Let's talk today about a recent press release by the NCAA. The NCAA just stated this:

The NCAA has made the decision not to enter a new contract for the license of its name and logo for the EA Sports NCAA Football video game. The current contract expires in June 2014, but our timing is based on the need to provide EA notice for future planning. As a result, the NCAA Football 2014 video game will be the last to include the NCAA's name and logo. We are confident in our legal position regarding the use of our trademarks in video games. But given the current business climate and costs of litigation, we determined participating in this game is not in the best interests of the NCAA.

The NCAA has never licensed the use of current student-athlete names, images or likenesses to EA. The NCAA has no involvement in licenses between EA and former student-athletes. Member colleges and universities license their own trademarks and other intellectual property for the video game. They will have to independently decide whether to continue those business arrangements in the future.

How terse. But what does it mean? It means the NCAA is running scared. What are they saying here? Let's break it down:

1. The NCAA will no longer associate with EA Sports, but this has NOTHING to do with some sort of "legal position." It is all about business climate and the costs of litigation.

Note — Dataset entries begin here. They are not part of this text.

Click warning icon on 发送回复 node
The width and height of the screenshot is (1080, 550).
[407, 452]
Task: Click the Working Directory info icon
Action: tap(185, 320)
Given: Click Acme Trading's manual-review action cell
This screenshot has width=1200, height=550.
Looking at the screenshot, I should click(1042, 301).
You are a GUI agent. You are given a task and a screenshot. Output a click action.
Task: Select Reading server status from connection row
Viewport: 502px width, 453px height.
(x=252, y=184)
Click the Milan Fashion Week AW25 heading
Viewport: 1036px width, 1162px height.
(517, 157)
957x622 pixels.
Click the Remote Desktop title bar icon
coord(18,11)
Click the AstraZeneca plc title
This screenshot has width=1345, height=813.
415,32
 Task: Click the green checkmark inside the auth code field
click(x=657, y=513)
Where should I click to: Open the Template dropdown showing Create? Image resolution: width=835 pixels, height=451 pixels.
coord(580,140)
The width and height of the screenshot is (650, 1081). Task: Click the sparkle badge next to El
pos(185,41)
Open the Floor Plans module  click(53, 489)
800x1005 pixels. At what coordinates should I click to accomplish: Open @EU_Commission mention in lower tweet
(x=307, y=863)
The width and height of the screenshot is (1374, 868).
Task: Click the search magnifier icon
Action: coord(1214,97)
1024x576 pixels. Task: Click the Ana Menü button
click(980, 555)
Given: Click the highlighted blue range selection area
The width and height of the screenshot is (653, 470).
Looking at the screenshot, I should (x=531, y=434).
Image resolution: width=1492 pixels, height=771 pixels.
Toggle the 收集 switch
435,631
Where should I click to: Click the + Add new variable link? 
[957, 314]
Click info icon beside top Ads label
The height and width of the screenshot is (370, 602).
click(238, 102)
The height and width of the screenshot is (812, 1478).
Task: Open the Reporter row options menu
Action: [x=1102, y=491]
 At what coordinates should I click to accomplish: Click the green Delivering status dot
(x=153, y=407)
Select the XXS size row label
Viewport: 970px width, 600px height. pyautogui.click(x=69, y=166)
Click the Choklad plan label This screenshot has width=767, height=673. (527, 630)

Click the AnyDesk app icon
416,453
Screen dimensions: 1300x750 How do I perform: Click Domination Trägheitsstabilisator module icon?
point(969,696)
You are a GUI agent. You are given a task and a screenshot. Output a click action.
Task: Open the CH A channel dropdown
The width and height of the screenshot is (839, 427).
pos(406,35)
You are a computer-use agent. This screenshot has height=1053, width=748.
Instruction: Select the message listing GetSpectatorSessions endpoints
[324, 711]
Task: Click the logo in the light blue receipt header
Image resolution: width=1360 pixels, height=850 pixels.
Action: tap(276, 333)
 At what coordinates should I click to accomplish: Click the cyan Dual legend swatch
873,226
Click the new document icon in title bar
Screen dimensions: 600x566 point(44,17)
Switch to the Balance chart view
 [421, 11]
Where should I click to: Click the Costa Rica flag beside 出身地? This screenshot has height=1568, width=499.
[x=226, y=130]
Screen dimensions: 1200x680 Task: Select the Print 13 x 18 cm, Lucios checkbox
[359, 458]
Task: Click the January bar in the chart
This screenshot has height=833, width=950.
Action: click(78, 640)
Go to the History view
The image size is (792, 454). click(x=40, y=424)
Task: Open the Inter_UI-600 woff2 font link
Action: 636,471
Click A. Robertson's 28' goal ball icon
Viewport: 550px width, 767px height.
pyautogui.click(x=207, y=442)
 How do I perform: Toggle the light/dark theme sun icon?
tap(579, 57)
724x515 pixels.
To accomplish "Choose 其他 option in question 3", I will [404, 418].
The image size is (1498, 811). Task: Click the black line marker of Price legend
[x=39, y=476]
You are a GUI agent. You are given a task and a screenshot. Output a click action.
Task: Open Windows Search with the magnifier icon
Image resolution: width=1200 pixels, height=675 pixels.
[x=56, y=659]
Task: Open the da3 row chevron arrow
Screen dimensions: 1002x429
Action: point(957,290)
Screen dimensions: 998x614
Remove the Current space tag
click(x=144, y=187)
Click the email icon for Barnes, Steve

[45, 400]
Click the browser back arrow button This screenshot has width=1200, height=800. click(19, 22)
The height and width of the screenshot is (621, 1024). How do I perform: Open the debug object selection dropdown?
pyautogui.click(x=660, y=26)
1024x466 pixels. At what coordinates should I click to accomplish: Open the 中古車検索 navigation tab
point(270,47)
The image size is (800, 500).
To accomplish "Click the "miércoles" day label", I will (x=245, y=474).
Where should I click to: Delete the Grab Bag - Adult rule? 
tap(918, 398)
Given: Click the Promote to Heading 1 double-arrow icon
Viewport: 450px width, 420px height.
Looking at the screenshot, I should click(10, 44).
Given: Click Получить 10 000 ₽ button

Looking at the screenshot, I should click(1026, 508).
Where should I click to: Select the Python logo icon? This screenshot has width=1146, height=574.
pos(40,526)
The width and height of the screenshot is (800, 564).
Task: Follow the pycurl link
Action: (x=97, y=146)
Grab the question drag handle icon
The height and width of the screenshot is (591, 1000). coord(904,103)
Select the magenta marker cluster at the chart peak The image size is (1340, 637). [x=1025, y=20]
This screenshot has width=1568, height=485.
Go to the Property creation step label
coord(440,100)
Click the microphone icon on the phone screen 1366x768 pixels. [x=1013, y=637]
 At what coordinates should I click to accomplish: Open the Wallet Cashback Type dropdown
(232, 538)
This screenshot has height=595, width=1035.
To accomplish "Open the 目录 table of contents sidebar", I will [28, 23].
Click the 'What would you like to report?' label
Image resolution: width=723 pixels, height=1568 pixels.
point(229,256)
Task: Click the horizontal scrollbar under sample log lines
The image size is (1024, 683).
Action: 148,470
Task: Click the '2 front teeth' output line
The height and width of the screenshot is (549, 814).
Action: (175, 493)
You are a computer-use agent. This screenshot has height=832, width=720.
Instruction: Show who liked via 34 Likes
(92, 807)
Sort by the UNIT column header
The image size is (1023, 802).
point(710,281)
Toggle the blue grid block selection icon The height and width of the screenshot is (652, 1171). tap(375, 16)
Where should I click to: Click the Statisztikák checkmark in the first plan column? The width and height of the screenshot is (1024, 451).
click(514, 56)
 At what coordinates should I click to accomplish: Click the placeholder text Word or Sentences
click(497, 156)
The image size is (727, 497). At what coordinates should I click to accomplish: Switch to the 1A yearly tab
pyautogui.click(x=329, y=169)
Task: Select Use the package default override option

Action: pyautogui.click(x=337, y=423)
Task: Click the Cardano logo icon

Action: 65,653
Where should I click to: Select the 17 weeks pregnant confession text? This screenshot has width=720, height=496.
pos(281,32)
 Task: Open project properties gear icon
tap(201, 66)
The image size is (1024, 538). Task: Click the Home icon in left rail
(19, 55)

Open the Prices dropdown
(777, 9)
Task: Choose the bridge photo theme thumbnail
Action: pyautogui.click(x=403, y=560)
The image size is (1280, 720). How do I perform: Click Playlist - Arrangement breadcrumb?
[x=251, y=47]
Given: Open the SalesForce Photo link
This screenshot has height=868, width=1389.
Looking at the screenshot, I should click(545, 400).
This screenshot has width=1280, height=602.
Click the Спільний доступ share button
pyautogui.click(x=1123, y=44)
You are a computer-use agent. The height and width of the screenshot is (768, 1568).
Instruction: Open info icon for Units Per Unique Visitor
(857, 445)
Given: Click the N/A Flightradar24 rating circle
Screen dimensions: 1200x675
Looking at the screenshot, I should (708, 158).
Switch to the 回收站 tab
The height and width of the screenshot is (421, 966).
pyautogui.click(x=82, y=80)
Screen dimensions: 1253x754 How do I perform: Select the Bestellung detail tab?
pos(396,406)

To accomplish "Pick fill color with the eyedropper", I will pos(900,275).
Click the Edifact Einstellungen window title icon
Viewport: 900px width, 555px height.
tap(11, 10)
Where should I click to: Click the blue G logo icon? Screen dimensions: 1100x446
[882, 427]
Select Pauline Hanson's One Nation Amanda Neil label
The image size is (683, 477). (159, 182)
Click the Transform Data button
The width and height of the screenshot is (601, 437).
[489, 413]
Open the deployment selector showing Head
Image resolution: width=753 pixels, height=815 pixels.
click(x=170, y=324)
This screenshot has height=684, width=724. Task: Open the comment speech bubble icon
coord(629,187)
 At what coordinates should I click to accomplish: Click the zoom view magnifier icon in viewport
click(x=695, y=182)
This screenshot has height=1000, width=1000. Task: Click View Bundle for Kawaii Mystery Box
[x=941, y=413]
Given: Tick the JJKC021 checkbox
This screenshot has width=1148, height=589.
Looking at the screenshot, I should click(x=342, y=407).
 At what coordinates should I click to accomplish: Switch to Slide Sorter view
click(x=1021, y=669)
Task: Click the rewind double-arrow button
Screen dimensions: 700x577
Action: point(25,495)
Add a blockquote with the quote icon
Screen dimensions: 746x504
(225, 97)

2. The NCAA never had anything to do with EA Sports and it was those "member colleges and universities" the entire time. Without further context, this second paragraph seems so wildly unrelated to the first that it seems completely out of place.

It looks like the NCAA doesn't want to have anything to do with EA Sports and wants to make 100% clear that it never had anything to do with EA Sports. Why is the NCAA distancing itself from EA Sports and trying to cover its rear end on this matter?

The NCAA did this, because former UCLA Bruin Ed O'Bannon has filed a lawsuit against the NCAA. You may remember O'Bannon because he helped UCLA win its last National Championship, back in 1995.

He brought this lawsuit to, amongst other things, obtain a portion of the profits from NCAA video games like the ones that EA Sports make. I'll get into the lawsuit itself in a little bit, but before we get to the specific lawsuit, let's look at the nature of the law here.


Here is why the NCAA is attempting to distance itself from EA Sports:

A former EA Sports producer says that the NCAA games developed by EA Sports over the years were designed to replicate actual players without using their names.

So, the EA Sports video game franchise tried to basically recreate the Aaron Rodgii and DeSean Jacksons of the world in their video games as accurately as possible. They wanted to make it as clear as possible that these pixels were obviously certain players. They just stopped short of using their actual faces/names.

The NCAA doesn't want to be associated with this anymore. Let's find out why


So, why does it matter that video games designers basically tried to use the likeness of players without actually using the likeness of players? Because each person owns the rights to their own likenesses:

The right of publicity, often called personality rights, is the right of an individual to control the commercial use of his or her name, image, likeness, or other unequivocal aspects of one's identity

People cannot just benefit from your name, image, and/or likeness. But that is exactly what EA Sports and other video games (and the entire NCAA system) is doing. Sure, in the game it's just Texas A+M QB #2, but everybody knows that it is really Johnny Manziel. You buy the game to play as Johnny Football, and EA Sports, Texas A+M, the NCAA (and others) all receive a slice of the proceeds. However, Johnny Manziel himself makes no money off of this. Additionally, if Johnny Manziel were to make any money from the transaction, his amateur status would be compromised and he may not be able to play for Texas A+M anymore. The system is such that it is Johnny Manziel's rational self-interest to make as much value for his likeness as possible, but not be able to profit off of his hard work and dedication.

Additional options by EA Sports allowed fans to include players names. Check out this All-Time Cal team at EA Sports TeamBuilder. Each individual player there has an actual name, including Alex Mack and Tyson Alualu. Although the video game faces look nothing like the actual players, it is clearly the individual human beings listed there. EA Sports is clearly making money off of the name and likeness of former players.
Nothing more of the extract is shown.